Instructions to follow: The line containing "The width and" and each line after it, through the final line of the data, are to be retyped exactly, with pictures left out.

Information shown:
==================================================
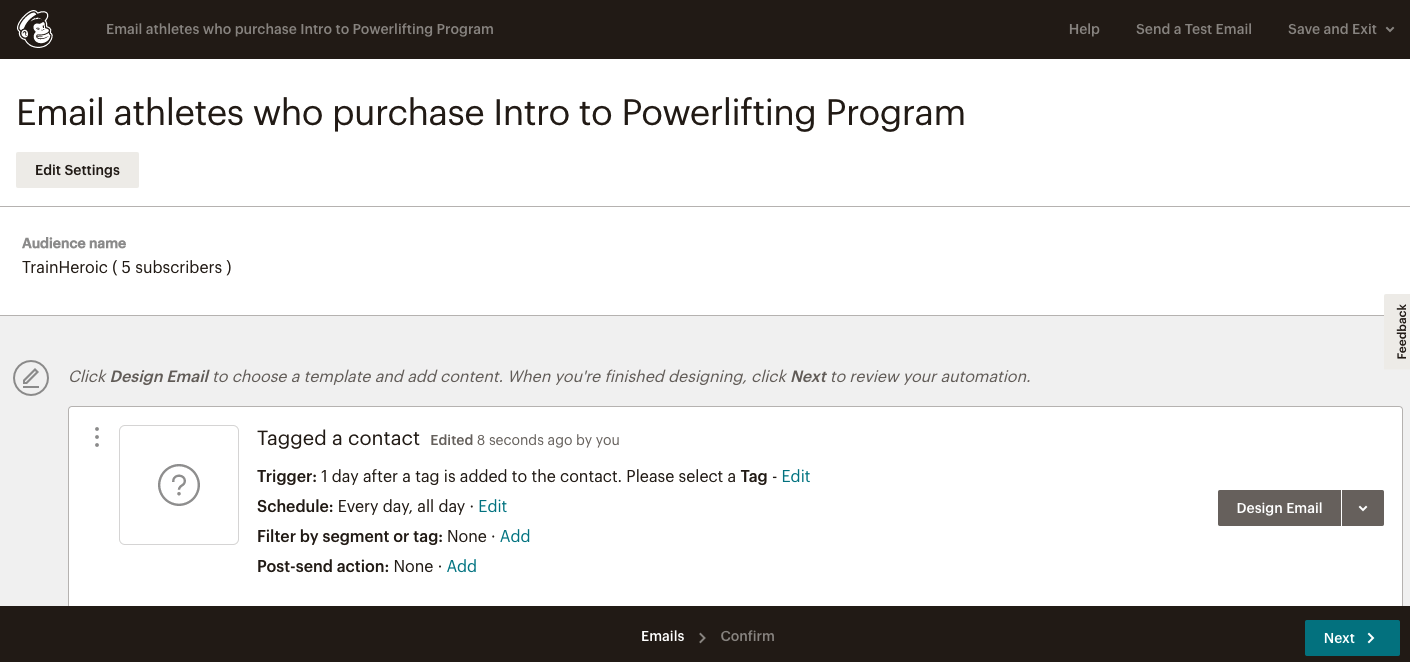Add a filter by segment or tag

pyautogui.click(x=515, y=536)
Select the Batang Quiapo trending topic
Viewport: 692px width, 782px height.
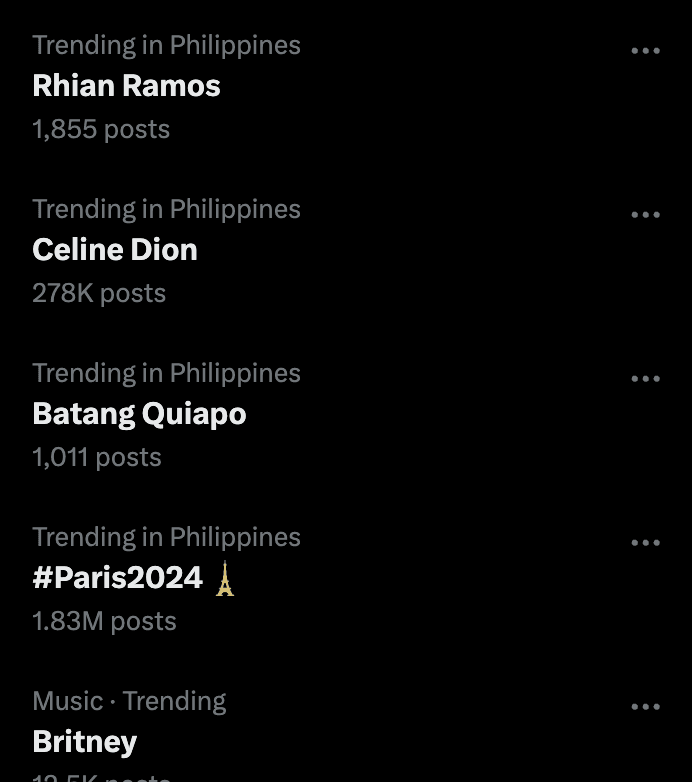(139, 414)
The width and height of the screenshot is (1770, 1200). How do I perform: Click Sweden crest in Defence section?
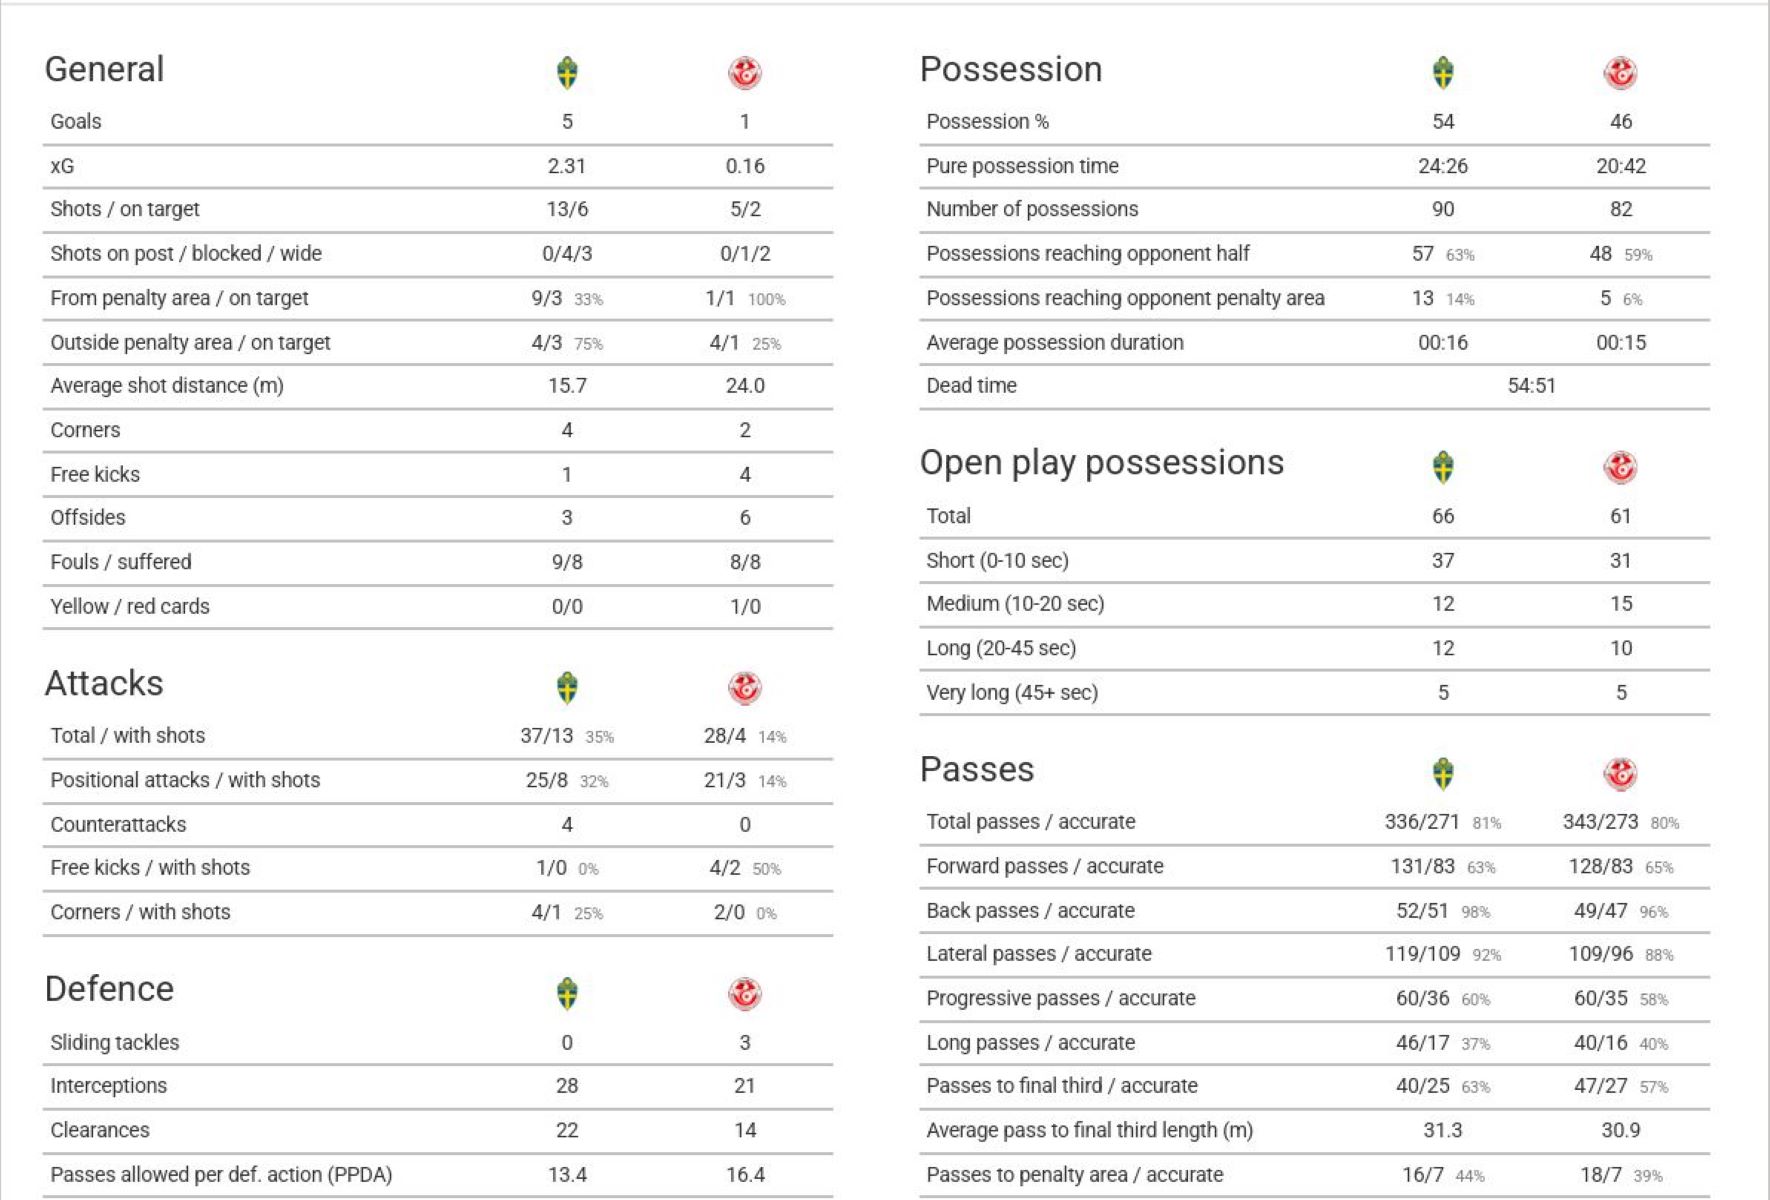coord(567,994)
==================================================
Task output:
The width and height of the screenshot is (1770, 1200). How do I perform: Click Sweden crest in Defence section?
coord(567,994)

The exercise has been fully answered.